=== About this exercise ===
Report only the number of lines in the following entries where the word "computer" occurs.

[Extracted records]

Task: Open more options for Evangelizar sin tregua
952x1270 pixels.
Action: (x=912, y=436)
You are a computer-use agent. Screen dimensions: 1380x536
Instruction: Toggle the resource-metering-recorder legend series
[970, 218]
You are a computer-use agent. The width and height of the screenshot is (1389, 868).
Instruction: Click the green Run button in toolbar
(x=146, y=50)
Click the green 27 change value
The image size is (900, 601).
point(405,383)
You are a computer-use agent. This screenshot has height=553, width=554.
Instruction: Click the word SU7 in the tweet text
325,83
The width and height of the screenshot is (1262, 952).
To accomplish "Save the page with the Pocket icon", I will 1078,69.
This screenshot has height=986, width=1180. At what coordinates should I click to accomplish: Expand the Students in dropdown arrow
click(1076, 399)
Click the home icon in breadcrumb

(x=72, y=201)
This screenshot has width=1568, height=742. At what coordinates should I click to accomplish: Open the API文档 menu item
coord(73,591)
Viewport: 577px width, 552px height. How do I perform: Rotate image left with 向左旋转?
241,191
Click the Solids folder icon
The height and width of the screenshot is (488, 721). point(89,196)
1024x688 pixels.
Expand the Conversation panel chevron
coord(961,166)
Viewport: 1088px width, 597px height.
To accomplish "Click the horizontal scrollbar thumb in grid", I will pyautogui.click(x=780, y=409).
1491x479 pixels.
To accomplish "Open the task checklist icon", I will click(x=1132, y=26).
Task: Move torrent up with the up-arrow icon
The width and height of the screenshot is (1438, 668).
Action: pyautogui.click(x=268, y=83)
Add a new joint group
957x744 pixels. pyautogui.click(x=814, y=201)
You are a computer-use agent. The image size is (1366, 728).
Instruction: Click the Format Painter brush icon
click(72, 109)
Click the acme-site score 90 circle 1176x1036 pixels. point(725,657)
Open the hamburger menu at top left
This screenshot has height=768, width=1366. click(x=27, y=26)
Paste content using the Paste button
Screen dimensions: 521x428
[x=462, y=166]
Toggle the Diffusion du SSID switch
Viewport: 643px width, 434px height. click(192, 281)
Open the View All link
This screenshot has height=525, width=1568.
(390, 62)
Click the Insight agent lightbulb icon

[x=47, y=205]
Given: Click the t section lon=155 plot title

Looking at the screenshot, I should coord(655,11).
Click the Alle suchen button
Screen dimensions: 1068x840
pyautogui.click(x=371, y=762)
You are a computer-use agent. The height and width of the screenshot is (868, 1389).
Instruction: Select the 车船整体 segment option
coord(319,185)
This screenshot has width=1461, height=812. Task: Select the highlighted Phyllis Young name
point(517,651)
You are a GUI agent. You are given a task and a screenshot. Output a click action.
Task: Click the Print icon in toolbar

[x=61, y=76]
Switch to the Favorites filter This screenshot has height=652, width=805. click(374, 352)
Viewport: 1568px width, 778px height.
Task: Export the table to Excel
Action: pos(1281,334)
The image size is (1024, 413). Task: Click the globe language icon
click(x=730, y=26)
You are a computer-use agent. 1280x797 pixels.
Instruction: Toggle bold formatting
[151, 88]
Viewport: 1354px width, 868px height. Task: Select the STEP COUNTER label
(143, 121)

=== Answer to the problem ===
6